At 5 p.m. in Paris, Rahul Mishra turned the Fall 2026 couture runway into a shrine to Indian temple art. The collection, titled Devi, is how the Indian couturier describes his “most India-inspired” work yet, an almost literal act of time travel from Ajanta and Karnataka to the Fédération’s official haute couture calendar.
Instead of airy fantasy, Mishra offered dense, sculpted looks that treated models like living statues. Front row, Cardi B and Isha Ambani watched in custom Devi creations, a reminder that what happens on this runway rarely stays there for long. It is a collection aimed at both museums and red carpets, and it shifts the conversation around what Indian couture can look like in Paris.
Rahul Mishra Fall 2026 Couture: Devi as temple sculpture
The research trail behind Devi runs through the Ajanta Caves in Maharashtra, a 12th century stone dancer, and the Tarakeshwara Temple in Karnataka. Mishra fixated on how those sculptures carve draped fabric directly into stone and how jewelry seems built into the body. “This is all about celebrating the body,” he said, recalling eras when there was “no idea of covering the beauty of the body,” only revealing its lines through carved folds and ornaments.
On the runway, that scholarship read as a series of temple deities stepping off their plinths. Arched motifs referenced temple doorways, looping patterns framed shoulders and hips, and several looks carried the matte aura of black granite or burnished copper. One standout had the model’s head flanked by sculpted faces and topped with a stonelike headdress, pushing the statue idea to its extreme. The palette stayed close to stone and metal – gray, black, gold, bronze and chalky white – enriched with intricate embroidery, beading and hand painting that mimicked chiselled relief.
Sculpted silhouettes and the statuesque walk
Silhouettes in Rahul Mishra’s Fall 2026 couture collection followed the body rather than exploding away from it. Column gowns skimmed torso and hip, often strapless, with surfaces worked so heavily they looked etched rather than sewn. A gold evening dress, cut straight across the chest, carried a trompe-l’oeil draped pattern that suggested fabric pulled and tied, even though everything was locked into the textile.

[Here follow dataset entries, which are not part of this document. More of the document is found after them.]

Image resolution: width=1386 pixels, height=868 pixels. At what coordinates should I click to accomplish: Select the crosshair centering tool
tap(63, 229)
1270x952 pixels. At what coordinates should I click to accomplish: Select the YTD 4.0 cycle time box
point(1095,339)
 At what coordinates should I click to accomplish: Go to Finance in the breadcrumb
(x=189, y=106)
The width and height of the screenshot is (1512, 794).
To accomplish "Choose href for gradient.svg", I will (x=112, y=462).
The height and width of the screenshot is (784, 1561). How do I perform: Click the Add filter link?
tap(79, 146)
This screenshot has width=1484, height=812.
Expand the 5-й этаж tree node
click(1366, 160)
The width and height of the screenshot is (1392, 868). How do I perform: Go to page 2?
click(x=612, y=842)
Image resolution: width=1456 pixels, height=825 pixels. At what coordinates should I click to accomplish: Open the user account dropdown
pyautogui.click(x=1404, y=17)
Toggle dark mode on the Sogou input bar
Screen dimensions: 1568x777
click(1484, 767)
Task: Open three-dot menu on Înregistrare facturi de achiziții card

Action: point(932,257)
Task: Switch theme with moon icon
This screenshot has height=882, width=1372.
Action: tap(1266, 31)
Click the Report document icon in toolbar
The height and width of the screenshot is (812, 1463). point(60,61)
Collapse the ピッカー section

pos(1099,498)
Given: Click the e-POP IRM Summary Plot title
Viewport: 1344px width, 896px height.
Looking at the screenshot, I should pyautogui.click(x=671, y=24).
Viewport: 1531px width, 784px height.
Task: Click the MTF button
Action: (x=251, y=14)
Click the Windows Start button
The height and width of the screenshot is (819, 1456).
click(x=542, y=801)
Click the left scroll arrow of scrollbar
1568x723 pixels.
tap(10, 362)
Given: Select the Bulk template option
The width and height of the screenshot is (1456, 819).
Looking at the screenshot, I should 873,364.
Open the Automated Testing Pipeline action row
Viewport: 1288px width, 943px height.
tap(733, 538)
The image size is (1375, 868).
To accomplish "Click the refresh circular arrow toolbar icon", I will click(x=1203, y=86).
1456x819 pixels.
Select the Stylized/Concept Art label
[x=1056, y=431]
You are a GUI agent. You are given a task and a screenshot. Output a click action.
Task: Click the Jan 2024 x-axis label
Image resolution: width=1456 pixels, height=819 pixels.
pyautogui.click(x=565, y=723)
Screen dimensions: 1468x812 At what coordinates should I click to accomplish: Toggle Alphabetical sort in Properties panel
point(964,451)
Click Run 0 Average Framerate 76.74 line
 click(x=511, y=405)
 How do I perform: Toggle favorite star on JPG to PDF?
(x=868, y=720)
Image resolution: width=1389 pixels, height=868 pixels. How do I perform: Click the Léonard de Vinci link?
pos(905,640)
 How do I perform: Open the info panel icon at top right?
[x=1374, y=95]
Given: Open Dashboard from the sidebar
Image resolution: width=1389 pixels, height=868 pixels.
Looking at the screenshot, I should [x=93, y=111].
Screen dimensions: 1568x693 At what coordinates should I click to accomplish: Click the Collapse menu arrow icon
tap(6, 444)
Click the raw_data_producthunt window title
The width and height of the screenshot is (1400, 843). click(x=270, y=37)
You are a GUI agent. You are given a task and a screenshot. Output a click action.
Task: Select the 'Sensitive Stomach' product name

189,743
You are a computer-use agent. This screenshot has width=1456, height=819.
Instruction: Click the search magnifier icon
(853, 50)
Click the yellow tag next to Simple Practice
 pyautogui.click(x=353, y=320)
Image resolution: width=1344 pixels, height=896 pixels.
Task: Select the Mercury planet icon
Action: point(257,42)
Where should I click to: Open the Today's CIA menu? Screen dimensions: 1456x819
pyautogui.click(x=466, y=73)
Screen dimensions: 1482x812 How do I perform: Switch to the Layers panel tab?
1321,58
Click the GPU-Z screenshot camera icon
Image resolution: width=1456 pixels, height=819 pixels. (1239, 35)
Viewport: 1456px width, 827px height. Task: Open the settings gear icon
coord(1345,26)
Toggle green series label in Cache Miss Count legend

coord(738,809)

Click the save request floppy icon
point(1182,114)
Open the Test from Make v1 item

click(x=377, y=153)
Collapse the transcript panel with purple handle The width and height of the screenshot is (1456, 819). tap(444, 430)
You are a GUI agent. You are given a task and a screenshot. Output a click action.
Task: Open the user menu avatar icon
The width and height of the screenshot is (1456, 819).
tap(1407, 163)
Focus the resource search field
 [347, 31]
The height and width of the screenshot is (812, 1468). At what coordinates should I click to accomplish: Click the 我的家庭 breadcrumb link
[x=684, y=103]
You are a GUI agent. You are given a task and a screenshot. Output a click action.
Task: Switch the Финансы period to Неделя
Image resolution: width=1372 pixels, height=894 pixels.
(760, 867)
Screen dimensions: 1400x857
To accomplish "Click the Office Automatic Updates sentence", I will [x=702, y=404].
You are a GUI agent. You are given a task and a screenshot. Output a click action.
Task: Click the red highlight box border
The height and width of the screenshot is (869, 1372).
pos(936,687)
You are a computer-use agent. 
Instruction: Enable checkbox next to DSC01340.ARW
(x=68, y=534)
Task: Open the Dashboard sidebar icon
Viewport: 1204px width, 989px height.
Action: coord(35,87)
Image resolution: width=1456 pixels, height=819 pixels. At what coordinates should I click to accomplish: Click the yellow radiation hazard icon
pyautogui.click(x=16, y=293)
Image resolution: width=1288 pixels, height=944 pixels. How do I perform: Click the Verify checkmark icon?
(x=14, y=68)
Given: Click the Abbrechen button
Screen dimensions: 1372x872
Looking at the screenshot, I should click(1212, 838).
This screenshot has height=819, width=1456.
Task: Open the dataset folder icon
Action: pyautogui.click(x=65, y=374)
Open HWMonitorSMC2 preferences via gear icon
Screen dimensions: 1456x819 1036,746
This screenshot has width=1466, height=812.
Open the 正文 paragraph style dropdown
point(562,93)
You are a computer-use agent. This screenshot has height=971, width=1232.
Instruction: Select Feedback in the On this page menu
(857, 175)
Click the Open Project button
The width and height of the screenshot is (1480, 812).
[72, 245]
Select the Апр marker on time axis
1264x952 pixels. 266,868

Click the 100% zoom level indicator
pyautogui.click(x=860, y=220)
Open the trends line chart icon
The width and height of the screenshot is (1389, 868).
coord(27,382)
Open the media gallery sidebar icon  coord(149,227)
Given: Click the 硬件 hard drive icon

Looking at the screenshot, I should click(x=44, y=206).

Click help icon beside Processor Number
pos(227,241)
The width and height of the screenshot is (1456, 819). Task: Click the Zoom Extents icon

For models, pieces like these change the mechanics of a show. Dense handwork and headpieces demand a slower, more controlled walk and a grounded posture that reads as almost processional. Faces need to stay calm under the weight of sculpted halos and face-framing elements so cameras can catch the carved textures. It is a different discipline from swinging through chiffon, and it rewards walkers who can project presence even when the clothes verge on armor.
Fine jewelry with Tanishq completes the Devi vision
Fall 2026 is also the first season Mishra backs his couture with a full fine jewelry story of his own, codesigned with Indian jeweler Tanishq. Using precious stones, the line threads his signature hexagon motif and geometric cityscapes into necklaces, earrings and body pieces. He described it as taking the freedom to create a fantasy with sculpture as a medium and jewelry as a medium, echoing how ancient Devi statues wear ornaments that feel fused to their bodies.
On the runway, the effect was of jewelry and dress conceived as one object. Necklines aligned to gemstone lattices, cuffs extended embroidery motifs, and some pieces sat so close to the skin they felt almost carved in. For the industry, it signals a tighter fusion of couture, high jewelry and celebrity styling. Expect to see these hexagonal, temple-inspired sets migrate onto awards-season carpets and high-gloss editorials, carried by models with the neck, shoulders and stillness to make “living sculpture” feel wearable.